[Collection entries]
╭──

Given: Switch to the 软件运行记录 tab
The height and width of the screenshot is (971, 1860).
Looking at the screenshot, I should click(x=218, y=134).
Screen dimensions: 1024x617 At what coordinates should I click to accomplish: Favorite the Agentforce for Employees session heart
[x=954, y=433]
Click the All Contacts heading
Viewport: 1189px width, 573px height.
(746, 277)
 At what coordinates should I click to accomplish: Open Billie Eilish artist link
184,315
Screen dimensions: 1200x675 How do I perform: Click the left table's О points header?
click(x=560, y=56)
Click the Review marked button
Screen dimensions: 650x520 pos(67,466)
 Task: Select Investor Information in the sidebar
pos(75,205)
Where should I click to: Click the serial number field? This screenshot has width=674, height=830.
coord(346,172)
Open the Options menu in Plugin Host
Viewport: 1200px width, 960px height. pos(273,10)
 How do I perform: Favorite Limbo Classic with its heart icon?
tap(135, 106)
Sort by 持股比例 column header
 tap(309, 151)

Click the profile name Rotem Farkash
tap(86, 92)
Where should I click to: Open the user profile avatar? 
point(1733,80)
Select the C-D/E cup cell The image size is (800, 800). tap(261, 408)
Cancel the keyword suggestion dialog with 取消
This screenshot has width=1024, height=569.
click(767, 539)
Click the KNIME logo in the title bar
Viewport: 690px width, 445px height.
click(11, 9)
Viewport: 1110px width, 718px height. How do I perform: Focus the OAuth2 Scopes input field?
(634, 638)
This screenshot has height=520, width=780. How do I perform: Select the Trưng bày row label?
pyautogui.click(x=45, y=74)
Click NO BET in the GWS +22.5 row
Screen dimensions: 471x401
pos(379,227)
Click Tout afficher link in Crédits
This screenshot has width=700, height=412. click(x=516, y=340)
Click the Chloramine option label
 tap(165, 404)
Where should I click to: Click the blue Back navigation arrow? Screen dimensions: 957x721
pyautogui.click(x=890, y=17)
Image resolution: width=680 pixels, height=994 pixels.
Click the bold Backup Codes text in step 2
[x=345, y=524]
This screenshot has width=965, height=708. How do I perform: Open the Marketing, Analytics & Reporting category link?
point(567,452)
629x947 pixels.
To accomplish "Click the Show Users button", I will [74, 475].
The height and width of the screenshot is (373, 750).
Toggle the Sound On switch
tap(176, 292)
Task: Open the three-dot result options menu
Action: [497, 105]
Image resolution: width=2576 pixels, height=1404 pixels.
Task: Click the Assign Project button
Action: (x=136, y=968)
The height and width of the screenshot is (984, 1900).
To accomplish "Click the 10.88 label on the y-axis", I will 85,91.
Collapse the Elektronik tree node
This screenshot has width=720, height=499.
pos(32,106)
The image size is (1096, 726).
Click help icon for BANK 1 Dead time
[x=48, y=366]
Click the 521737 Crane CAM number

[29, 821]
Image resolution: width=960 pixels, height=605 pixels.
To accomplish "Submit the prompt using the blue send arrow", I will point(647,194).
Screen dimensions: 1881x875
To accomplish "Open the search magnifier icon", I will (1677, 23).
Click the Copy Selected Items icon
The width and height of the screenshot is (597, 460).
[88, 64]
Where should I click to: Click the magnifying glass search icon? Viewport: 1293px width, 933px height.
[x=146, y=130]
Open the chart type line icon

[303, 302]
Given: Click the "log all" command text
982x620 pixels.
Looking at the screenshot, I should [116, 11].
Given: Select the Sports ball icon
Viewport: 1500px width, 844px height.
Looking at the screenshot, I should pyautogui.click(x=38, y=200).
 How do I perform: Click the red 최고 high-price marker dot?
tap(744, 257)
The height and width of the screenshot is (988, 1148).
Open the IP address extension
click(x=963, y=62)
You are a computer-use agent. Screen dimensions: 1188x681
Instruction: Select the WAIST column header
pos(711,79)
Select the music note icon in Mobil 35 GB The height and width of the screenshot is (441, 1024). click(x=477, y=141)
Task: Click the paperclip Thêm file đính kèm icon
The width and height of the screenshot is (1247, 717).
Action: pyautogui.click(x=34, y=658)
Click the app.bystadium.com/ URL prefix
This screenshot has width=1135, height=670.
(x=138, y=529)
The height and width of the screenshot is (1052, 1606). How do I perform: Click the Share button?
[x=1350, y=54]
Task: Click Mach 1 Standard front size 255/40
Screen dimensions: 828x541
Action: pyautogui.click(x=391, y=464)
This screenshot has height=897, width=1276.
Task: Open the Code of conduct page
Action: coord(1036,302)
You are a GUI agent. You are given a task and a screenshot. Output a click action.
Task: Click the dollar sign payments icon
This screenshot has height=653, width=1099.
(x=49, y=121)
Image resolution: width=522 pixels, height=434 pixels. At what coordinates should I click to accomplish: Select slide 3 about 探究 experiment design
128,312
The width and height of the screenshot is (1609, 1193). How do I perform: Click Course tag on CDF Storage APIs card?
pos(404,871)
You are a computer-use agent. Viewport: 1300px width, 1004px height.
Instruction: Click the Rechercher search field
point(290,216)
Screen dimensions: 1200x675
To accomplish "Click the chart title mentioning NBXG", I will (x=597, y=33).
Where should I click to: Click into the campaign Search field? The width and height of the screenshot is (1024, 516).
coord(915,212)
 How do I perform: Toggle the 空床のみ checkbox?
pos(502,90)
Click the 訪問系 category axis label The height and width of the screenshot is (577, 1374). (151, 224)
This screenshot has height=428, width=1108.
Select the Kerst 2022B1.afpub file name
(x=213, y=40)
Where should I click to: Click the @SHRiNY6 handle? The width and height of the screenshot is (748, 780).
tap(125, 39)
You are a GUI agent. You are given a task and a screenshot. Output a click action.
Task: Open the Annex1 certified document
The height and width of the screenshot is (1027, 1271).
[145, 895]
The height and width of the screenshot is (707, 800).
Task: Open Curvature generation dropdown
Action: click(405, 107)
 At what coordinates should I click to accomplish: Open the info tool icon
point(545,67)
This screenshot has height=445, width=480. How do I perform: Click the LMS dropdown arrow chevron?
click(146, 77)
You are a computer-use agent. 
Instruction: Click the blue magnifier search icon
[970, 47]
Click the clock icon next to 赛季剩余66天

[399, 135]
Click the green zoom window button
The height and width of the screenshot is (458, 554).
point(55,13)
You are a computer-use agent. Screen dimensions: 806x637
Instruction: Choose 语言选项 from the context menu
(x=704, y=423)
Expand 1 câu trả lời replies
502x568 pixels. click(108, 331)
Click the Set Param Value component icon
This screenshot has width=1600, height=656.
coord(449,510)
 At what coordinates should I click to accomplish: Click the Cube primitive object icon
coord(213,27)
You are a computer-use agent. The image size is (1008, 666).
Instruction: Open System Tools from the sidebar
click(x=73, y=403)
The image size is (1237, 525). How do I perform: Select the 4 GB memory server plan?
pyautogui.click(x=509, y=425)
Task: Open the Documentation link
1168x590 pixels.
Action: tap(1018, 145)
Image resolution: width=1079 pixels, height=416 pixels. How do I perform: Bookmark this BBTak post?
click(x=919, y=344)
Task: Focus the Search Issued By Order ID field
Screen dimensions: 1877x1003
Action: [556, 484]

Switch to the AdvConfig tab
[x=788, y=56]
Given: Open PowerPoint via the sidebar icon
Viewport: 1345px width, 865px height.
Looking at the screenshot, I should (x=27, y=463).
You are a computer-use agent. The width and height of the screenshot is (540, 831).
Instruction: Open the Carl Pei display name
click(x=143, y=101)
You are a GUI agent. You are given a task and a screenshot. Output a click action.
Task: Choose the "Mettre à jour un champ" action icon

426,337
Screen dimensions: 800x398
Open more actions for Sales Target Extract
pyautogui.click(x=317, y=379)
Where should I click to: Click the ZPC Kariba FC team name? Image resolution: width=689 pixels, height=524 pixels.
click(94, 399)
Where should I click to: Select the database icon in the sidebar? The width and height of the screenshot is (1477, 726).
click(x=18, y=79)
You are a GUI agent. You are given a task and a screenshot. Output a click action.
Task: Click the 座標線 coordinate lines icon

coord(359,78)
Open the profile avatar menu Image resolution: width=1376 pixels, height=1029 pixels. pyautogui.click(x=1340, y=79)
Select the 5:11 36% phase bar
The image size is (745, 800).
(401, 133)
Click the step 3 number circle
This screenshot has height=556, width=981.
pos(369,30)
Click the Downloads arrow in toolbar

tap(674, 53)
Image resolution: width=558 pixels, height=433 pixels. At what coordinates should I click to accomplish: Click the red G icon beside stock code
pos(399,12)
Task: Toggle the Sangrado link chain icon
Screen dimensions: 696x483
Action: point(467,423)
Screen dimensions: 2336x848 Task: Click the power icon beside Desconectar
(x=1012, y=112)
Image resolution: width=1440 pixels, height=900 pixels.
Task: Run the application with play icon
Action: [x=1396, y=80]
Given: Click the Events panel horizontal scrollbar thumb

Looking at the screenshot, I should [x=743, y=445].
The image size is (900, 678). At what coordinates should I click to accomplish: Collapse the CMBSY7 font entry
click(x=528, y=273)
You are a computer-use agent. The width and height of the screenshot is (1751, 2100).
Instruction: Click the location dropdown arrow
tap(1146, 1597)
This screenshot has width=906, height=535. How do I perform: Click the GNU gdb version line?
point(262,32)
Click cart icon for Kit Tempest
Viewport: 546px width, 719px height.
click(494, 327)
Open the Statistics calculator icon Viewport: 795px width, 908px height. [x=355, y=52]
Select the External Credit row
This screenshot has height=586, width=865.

╰──

Look above for lines with the word "title" and copy them all.

• [TASK OUTPUT]
Click the KNIME logo in the title bar
To accomplish "Click the chart title mentioning NBXG", I will (x=597, y=33).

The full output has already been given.